TRY IT: Where the line containing "Регистрация (359, 21)" appears, end your copy; everything from the first line of the records below up to and including it must be reproduced exactly.
THE DATA START
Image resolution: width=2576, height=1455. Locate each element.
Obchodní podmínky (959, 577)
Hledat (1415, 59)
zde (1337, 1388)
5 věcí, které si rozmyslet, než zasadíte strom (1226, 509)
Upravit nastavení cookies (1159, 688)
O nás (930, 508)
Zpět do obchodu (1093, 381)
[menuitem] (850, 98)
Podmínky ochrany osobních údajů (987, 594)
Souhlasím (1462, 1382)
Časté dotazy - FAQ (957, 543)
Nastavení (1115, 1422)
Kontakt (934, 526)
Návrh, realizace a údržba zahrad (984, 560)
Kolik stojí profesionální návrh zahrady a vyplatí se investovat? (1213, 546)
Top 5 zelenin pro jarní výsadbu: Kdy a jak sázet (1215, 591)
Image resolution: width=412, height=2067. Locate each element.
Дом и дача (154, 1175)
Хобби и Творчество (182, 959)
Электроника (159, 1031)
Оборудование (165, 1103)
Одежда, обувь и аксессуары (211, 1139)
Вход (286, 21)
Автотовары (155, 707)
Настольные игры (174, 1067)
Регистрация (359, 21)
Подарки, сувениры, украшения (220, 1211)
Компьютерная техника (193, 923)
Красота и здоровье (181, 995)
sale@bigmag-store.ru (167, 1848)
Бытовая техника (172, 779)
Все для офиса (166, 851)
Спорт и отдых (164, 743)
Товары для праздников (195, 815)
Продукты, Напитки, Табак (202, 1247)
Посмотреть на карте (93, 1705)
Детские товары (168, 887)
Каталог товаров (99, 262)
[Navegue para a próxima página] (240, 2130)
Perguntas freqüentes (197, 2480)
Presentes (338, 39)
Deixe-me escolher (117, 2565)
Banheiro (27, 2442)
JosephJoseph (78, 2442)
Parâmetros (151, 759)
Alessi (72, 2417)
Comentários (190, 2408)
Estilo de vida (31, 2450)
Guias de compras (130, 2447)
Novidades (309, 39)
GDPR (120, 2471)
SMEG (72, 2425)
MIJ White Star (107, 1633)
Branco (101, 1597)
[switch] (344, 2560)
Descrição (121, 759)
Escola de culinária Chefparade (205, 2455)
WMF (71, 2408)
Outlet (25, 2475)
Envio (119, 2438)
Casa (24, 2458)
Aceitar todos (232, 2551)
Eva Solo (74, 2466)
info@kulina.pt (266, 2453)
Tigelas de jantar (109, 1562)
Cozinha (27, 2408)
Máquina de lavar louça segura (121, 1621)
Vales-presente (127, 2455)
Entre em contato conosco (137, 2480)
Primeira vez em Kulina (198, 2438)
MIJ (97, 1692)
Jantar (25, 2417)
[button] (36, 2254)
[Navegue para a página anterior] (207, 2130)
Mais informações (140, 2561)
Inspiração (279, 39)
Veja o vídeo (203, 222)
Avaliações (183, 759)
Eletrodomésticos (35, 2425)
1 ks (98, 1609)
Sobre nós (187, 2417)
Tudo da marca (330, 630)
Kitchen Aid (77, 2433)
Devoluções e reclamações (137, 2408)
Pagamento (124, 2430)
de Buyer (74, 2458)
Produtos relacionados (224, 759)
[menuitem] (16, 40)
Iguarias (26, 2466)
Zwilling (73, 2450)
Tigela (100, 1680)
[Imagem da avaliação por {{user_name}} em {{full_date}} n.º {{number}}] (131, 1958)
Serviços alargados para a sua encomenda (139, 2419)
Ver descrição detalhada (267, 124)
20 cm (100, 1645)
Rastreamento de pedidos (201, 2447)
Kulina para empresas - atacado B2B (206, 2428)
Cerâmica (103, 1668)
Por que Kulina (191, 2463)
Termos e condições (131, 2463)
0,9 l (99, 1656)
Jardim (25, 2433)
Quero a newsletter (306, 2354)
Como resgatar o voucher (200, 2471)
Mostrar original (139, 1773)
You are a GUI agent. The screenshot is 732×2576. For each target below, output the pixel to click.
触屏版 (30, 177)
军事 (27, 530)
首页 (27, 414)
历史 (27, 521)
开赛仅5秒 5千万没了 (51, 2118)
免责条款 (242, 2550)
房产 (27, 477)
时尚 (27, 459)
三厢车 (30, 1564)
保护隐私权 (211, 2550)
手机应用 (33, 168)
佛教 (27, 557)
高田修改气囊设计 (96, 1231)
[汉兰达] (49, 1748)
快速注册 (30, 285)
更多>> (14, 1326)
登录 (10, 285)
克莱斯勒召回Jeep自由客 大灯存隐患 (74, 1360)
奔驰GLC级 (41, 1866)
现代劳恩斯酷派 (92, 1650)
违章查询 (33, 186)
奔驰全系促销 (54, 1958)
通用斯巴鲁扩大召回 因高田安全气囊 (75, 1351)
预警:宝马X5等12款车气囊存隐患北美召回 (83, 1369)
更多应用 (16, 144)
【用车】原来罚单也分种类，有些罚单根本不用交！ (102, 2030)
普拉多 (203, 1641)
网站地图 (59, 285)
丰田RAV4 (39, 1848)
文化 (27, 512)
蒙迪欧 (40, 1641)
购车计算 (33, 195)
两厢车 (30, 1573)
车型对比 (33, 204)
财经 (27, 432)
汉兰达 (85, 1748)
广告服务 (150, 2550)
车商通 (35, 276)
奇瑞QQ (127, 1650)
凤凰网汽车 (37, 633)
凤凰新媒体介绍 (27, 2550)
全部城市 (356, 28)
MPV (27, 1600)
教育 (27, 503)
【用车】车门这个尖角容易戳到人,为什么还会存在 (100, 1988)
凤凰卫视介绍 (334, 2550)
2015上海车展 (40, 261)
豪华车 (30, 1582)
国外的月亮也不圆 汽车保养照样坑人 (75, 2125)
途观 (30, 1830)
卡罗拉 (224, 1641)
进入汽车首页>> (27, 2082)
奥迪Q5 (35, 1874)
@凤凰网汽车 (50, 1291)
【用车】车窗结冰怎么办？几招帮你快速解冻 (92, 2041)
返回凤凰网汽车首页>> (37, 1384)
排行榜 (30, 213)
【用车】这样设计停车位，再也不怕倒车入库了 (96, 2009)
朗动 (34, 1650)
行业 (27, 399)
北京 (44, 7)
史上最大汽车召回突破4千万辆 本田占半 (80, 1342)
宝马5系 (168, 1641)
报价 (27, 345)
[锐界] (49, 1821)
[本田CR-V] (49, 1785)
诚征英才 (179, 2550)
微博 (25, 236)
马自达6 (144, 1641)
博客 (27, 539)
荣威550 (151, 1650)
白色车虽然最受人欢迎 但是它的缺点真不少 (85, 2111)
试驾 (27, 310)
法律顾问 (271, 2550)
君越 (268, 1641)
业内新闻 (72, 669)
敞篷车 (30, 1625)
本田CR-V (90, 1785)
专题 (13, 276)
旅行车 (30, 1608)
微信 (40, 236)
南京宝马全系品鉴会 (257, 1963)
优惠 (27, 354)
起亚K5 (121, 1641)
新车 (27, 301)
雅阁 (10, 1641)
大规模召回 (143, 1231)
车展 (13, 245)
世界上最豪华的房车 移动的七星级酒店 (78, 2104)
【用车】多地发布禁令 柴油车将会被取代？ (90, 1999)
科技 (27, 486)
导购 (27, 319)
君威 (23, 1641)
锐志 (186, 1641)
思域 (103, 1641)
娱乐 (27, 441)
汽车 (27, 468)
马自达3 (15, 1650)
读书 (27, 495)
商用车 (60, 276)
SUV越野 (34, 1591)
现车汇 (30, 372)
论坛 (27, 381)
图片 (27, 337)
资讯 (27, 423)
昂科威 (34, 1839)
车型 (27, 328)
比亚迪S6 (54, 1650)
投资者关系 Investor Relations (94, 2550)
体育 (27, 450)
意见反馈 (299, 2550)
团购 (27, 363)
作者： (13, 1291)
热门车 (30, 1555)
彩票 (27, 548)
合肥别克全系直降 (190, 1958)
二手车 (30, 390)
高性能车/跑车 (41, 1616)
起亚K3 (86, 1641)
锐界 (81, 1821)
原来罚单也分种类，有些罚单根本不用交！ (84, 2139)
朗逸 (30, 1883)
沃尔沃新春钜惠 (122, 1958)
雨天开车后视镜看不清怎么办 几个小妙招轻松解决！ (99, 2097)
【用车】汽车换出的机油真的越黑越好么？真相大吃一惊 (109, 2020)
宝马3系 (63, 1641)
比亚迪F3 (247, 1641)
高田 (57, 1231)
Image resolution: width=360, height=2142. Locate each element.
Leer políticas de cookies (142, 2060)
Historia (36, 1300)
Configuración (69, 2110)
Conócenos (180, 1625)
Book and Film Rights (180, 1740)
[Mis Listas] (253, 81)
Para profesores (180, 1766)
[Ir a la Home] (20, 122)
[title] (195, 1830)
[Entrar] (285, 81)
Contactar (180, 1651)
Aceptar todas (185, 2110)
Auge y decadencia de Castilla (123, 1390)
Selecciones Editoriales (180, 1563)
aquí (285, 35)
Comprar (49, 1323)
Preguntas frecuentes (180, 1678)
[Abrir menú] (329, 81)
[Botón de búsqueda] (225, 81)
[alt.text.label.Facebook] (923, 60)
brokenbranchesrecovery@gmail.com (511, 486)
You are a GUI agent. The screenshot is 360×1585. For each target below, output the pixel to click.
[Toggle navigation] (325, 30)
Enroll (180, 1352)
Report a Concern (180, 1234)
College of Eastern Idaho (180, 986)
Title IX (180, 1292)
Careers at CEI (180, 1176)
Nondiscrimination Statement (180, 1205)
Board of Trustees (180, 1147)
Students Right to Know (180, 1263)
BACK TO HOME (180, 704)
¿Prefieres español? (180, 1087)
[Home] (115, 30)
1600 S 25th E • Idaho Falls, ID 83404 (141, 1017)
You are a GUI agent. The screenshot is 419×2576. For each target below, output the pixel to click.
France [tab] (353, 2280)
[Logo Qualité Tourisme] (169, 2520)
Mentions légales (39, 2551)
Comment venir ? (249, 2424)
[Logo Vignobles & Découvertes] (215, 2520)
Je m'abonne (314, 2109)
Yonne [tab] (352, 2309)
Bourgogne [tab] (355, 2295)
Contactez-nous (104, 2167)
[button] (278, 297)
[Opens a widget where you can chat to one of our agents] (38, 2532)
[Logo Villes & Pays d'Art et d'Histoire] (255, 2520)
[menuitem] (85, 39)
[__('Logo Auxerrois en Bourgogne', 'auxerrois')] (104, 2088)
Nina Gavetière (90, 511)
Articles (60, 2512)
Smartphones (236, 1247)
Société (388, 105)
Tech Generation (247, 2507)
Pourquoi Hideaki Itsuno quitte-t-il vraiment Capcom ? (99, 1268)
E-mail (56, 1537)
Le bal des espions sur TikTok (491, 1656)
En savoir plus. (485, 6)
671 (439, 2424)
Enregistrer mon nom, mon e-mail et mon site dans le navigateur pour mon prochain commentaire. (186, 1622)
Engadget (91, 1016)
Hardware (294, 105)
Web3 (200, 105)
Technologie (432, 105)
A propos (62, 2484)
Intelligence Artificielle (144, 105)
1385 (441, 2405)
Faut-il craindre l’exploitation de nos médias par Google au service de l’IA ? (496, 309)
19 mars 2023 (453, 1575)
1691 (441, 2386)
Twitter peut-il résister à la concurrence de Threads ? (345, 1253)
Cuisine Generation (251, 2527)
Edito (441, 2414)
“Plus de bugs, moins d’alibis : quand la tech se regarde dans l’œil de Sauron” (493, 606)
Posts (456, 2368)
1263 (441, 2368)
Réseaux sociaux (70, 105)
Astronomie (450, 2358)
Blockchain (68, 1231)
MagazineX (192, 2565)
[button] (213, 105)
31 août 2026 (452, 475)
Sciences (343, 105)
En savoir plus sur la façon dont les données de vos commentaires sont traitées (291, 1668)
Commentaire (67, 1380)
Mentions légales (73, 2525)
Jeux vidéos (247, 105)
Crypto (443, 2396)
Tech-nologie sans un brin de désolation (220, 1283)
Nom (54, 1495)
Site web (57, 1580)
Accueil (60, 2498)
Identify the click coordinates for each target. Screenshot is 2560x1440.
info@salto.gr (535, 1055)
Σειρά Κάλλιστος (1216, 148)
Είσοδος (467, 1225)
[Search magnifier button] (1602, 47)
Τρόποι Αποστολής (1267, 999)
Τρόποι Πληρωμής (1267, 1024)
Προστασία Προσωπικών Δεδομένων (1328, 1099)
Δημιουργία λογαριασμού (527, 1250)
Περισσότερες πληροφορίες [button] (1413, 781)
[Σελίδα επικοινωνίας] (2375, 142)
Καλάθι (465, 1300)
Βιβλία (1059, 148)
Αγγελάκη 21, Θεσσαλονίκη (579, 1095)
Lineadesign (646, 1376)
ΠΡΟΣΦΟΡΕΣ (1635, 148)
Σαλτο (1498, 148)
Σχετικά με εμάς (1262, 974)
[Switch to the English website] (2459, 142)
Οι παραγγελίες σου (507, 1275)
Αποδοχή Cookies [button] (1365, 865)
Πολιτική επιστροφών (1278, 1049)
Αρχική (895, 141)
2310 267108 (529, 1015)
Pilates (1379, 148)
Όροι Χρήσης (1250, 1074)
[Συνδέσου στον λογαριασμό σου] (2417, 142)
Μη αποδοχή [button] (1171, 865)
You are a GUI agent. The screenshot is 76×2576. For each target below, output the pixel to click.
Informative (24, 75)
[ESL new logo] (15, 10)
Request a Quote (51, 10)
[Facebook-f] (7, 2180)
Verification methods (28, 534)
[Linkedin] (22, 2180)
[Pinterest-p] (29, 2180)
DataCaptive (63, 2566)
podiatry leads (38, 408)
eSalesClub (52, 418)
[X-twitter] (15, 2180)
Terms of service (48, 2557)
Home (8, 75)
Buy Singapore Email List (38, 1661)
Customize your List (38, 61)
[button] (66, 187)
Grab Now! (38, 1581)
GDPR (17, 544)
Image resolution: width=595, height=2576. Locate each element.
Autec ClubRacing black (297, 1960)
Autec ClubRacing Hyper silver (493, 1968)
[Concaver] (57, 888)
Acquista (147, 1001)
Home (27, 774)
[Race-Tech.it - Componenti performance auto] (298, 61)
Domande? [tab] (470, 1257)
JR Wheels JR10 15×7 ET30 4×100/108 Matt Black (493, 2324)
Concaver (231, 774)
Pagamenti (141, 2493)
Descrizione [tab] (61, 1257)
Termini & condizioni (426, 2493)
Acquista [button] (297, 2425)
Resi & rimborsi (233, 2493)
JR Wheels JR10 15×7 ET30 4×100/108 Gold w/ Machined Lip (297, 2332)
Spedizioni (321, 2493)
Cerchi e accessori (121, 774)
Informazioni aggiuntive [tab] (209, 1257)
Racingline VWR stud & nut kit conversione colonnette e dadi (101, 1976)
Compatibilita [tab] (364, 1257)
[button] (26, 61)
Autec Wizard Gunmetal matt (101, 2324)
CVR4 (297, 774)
THE DATA END
WRITTEN REPLY:
Image resolution: width=2576, height=1455. Locate each element.
Obchodní podmínky (959, 577)
Hledat (1415, 59)
zde (1337, 1388)
5 věcí, které si rozmyslet, než zasadíte strom (1226, 509)
Upravit nastavení cookies (1159, 688)
O nás (930, 508)
Zpět do obchodu (1093, 381)
[menuitem] (850, 98)
Podmínky ochrany osobních údajů (987, 594)
Souhlasím (1462, 1382)
Časté dotazy - FAQ (957, 543)
Nastavení (1115, 1422)
Kontakt (934, 526)
Návrh, realizace a údržba zahrad (984, 560)
Kolik stojí profesionální návrh zahrady a vyplatí se investovat? (1213, 546)
Top 5 zelenin pro jarní výsadbu: Kdy a jak sázet (1215, 591)
Image resolution: width=412, height=2067. Locate each element.
Дом и дача (154, 1175)
Хобби и Творчество (182, 959)
Электроника (159, 1031)
Оборудование (165, 1103)
Одежда, обувь и аксессуары (211, 1139)
Вход (286, 21)
Автотовары (155, 707)
Настольные игры (174, 1067)
Регистрация (359, 21)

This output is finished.